With this collector and Netflow you can
- See the traffic of IP networks, individual IP addresses or services
- Monitor network traffic and quickly respond to bursts
- Monitor traffic patterns, packet distribution using different Netflow fields
Please read carefully: some items may not be suitable for you
- The project is in beta state. The collector works for us, but we cannot give any guarantee that it will work for you.
- This is not a turnkey business solution, but a collector program and several auxiliary scripts. However, with the collector you can generate almost arbitrary reports, build charts, dashboards in Grafana and run scripts when the traffic exceeds the limits.
- We use the collector to monitor our networks. We are using Netflow v9 and IPFIX, so the collector supports them. Netflow v5 is also supported.
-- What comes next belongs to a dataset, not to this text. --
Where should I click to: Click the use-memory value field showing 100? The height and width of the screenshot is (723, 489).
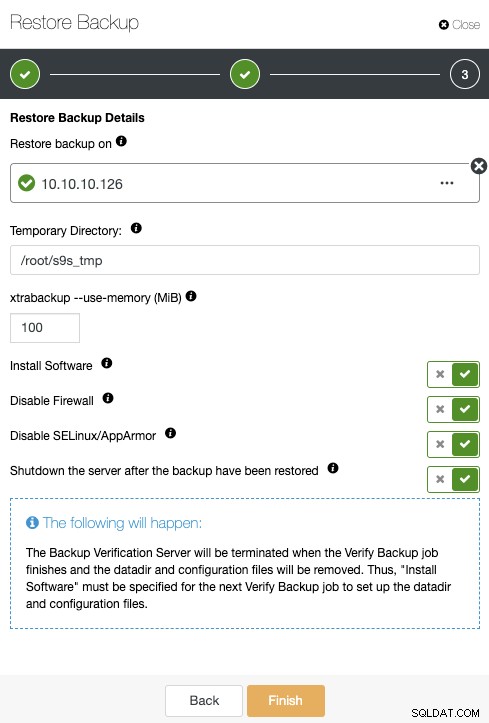[x=45, y=328]
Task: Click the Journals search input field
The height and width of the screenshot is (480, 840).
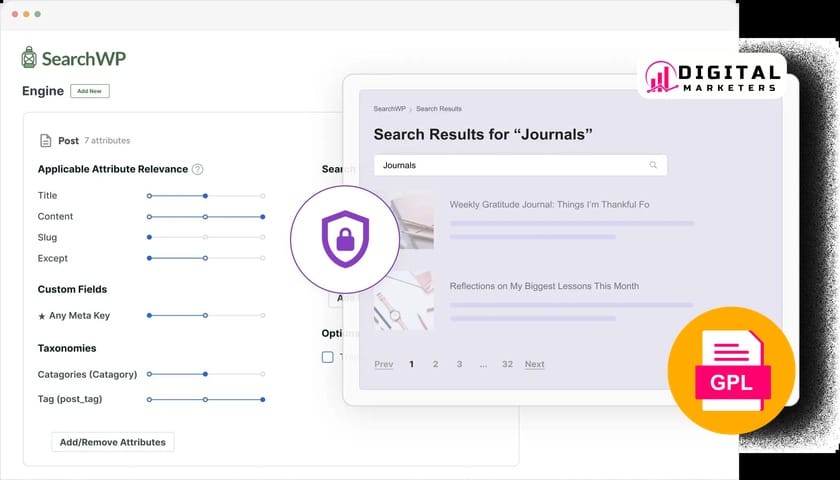Action: pos(510,165)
- Unlike many modern collectors, we don't use Apache Kafka, Elastic stack or anything like that. The main processing take place inside the collector itself
- The documentation contains examples of building simple reports. To build more complex ones, you need at least basic knowledge of SQL
- Collector processes data in two ways: aggregates it over periods (for reports and charts), and uses moving averages to quickly respond to bursts
- Both methods can be used individually or together. For example, if a moving average detects a threshold being exceeded, you can run a custom script and immediately enable extended statistics collection
- Collector is not very demanding on resources. It can process data and build reports even on Orange Pi (analogous to Raspberry Pi) with 4 GB of memory
- Collector kernel is written in C
- The collector has only been tested under 64-bit Linux (x64 and AArch64)
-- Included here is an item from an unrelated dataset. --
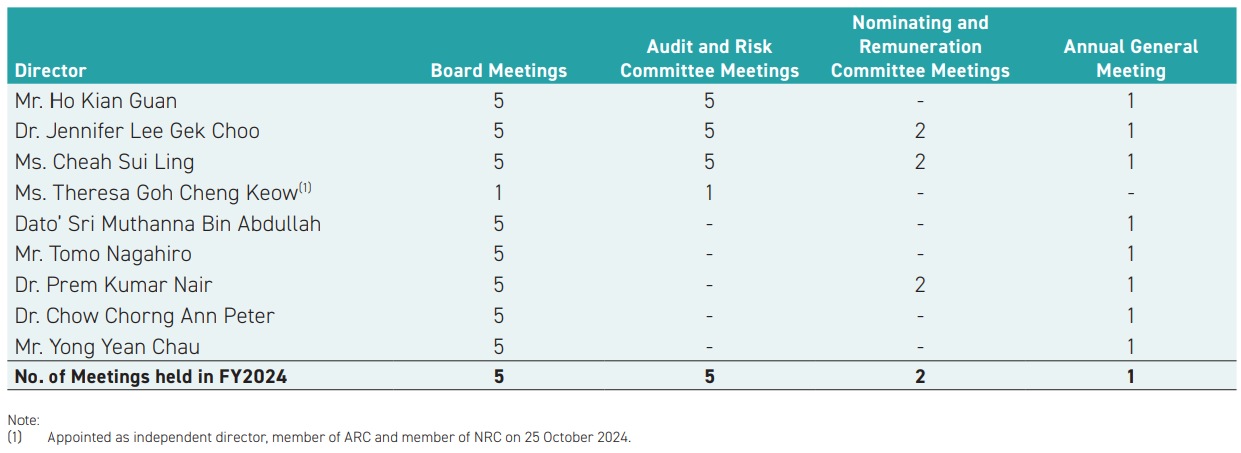Click Dr. Prem Kumar Nair's Nominating Committee value
1241x453 pixels.
[x=920, y=285]
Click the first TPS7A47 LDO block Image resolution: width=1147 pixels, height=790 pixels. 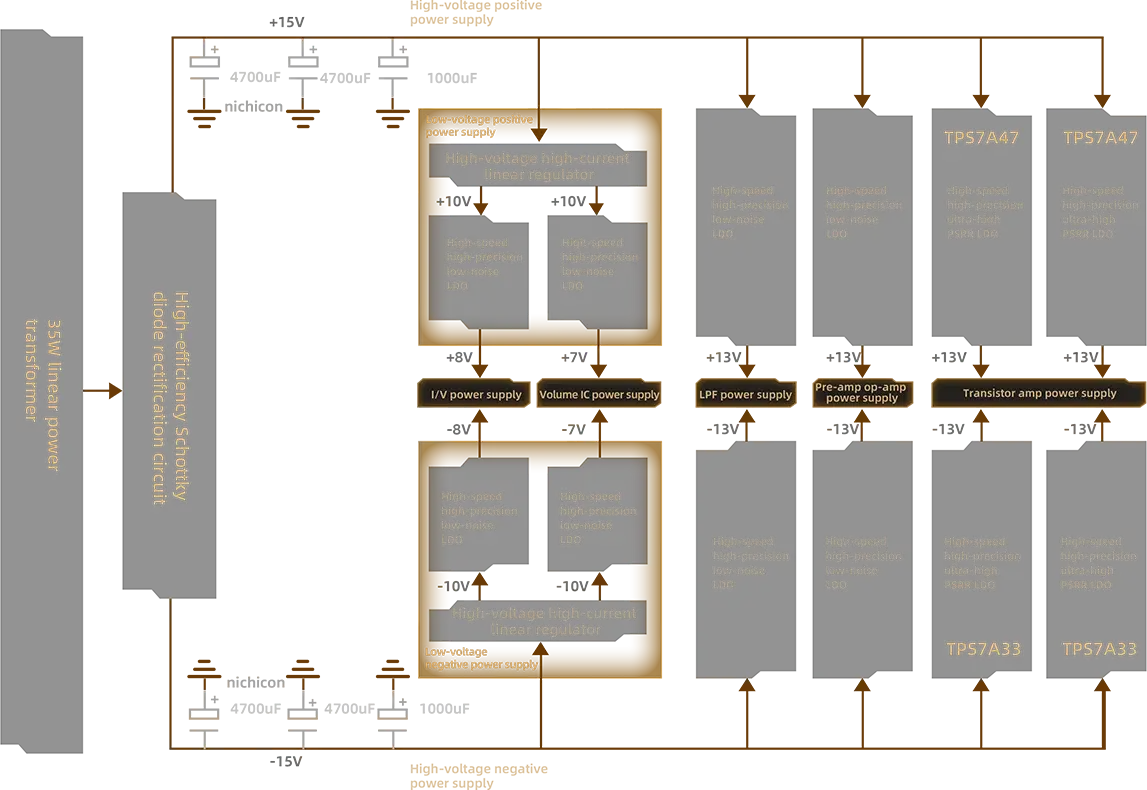pos(981,227)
- We are using PostgreSQL as a storage for time series. The data aggregated by the selected Netflow fields is exported there. Aggregation occurs within the collector
- Not a very large set of Netflow fields is supported out of the box, but you can add almost any field. Fields with types "integer" (various sizes) and "address" (IPv4 and IPv6) are currently supported
- The project has a very liberal ISC license. We have no plans to make commercial or semi-commercial versions. This means that we cannot make any predictions about the future of the project. But on the other hand:
- There are no hidden or artificial restrictions
Users are usually interested in at least a rough performance estimate, so we made several tests: we recorded real Netflow traffic from different routers in pcap files and played them on the loopback interface using tcpreplay at different speeds.
Tests were run on i3-2120 CPU @ 3.30GHz.
Very roughly, you can rely on following numbers:
In debug mode, when the contents of each flow are printed to a file, it turned out about 100K flow per second per one CPU.
In a slightly closer to production mode, with two monitoring objects, two sliding windows - about 700K fps per single CPU.
These numbers are best read in a pessimistic mood:
- if you load the collector with many monitoring objects with a bunch of reports and debug printing, it can choke on 100K fps/CPU or less
- most likely 700K fps and more cannot be processed on one CPU
Scaling to multiple cores is described below in the documentation
- Build and install
- Checking Netflow packets receiving
- Load-balancing across multiple CPUs
- Sampling rate
- Monitoring objects
- IP lists
- Configure what data should be exported to the DBMS
- Export to DBMS
- Simple Reporting by IP Addresses
- Detect spam-bots and ssh-scanners
- Plotting with gnuplot
- Plots with Python Matplotlib
- Traffic visualization with Grafana
- Moving Averages
- Configure and set thresholds
- Scripts and their options
- Extended stats
- Anomaly alerts using Telegram-bot
Plans for the future
Right now we don't plan to add new features. We look at stability, work results, try to fix bugs and make the code simpler and more understandable.